Reviews - all good. See below.

Promotion - This year I made the brave move not to take an ad in the Fringe programme, breaking a tradition we've maintained for every previous year. This saved me about £800 but did it harm box office? Actually, this year, I doubt it did. We'd have needed to sell nearly 100 extra tickets to justify it, and that would have been a big ask this time round. Next year? It may be worth the gamble, and will be down to whether I have 800 quid to spare in February (which, to be honest, this year I didn't).

So finally the shows, how do I feel about them? Chunky Woollen Nits I am delighted with because we proved we could perform a family friendly show which kids and parents enjoyed. It got the better reviews of the two shows and, being a Best-of show, that's understandable.

If anything I'm disappointed that Boo Lingerie contained material that was also Best-of and which also featured in Chunky Woollen Nits. This meant that, if anyone saw both shows, they had to watch Halloween and Sawing A Sock In Half twice. But unfortunately, despite my brave attempts in the previews, I never came up with an entire hour of Socky Horror material for Boo Lingerie that was quite as good as Halloween or that magic routine, so they stayed in.
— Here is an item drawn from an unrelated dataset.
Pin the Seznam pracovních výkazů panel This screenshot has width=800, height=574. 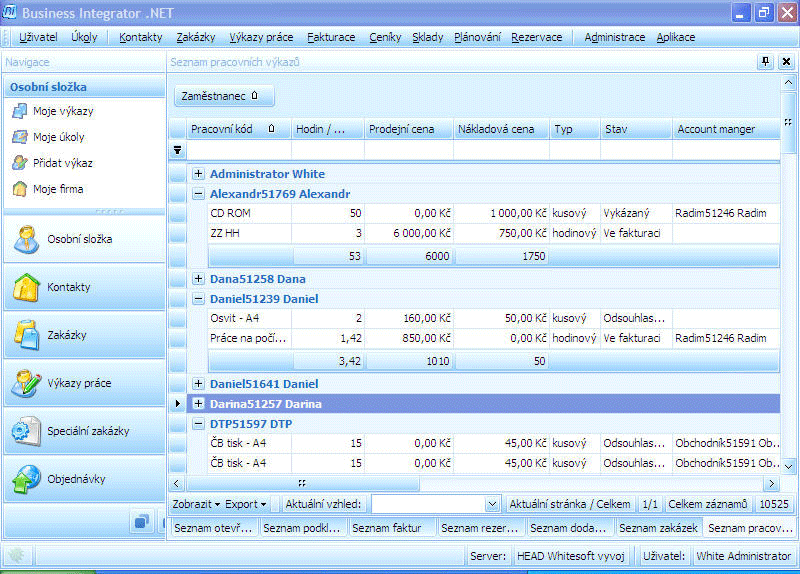pos(766,62)
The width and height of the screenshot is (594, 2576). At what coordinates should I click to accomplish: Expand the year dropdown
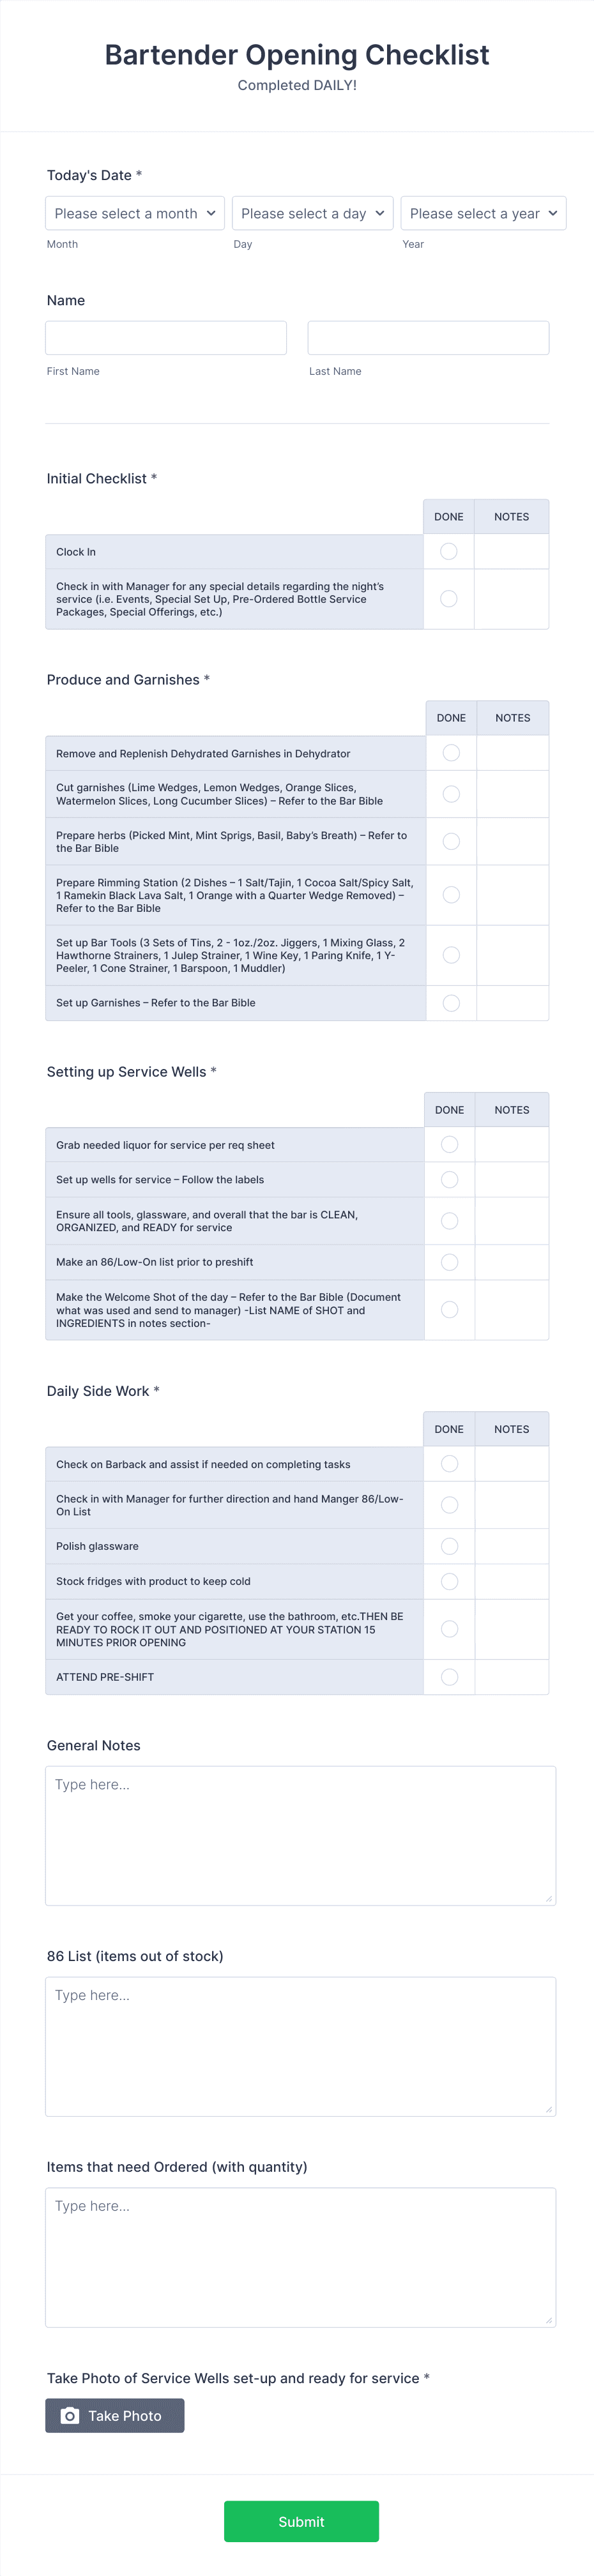[x=483, y=213]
The amount of material that was cut as we went along was quite unprecedented, and Boo Lingerie has definitely seen the most development through the month-long Edinburgh run of any show I can remember us doing. As the audience interaction grew, and The Socks' confidence with their new material allowed them to busk and improvise, we soon found we were having to cut paragraphs, scenes, and soon entire routines from the show, and still bumping up to our closing time every night. So the Bucket List routine, a new piece which was very well received, found itself bumped a good half a dozen times, and poor old Burke and Hare, which started off as a three minute sketch (featuring the Nicola Sturgeon bit, which I think only one audience ever got to see), has found itself compressed into 30 seconds a few times, and even cut entirely on one occasion (when a reviewer was in, but luckily that didn't hurt us). Frankenstein originally had a song in it, Lembit Opik's Eyes, which only saw the light of day half a dozen times before being lost to the tight timescale, as did most of the Frankenstein sketch. And anyone who saw the early previews in Harrogate, Brighton and Bath will have seen a show only 50% of which resembled the one we even started with here. No extended Poe routine, no Beatles routine, no Ga Ga Rasputin or We Didn't Start The Fire or Boo Lingerie songs, and definitely no cross-channel routine featuring the woman off Bang Goes The Theory. Of the preview audiences, I think only the Bedfringe lot got to see the Gotye song and Thriller, which are both part of the closing section and were very late additions.

So, a show that raced towards the finishing line in every way, but ended up delivering. Next year the working title is The Scottish Falsetto Sock Puppet Theatre in Space, and I want to start creating a brand new hour of sci-fi related material this coming week, and previewing it as early as the Leicester Comedy Festival in February, so this time we really will have an all-new show to knock em all dead. 2013, the year the punters returned - we're looking forward to it already.

Those Socks 2012 reviews:

Edinburgh Evening News ★★★★★
Blog cutting

Fringe Review ★★★★★ "This is a masterful performance on all levels"

A Younger Theatre ★★★★★

The Public Reviews ★★★★ 

Giggle Beats ★★★★  

One4Review ★★★★

Edinburgh Spotlight Boo Lingerie ★★★★

Broadway Baby Boo Lingerie ★★★★

Broadway Baby (public) ★★★★★

Primary Times (who don't do stars)

Chortle ★★★

The Scottish Falsetto Sock Puppet Theatre presented not one but two new shows at the Edinburgh Fringe 2012: Boo Lingerie - A Socky Horror Show every night at 10.40pm and Chunky Woollen Nits - The Family-Friendly Hour at 11am.



1 comment:

Doug Adamson said...

I work at the University underneath the Talbot Rice.... and I completely agree with your review of their exhibition!
As for your shows have you had a thought to putting on a show at the Free Fringe (average donation after each show is £3 I believe) to balance off the costs to hire the facilities (I've no idea how expensive it is for your venue hire).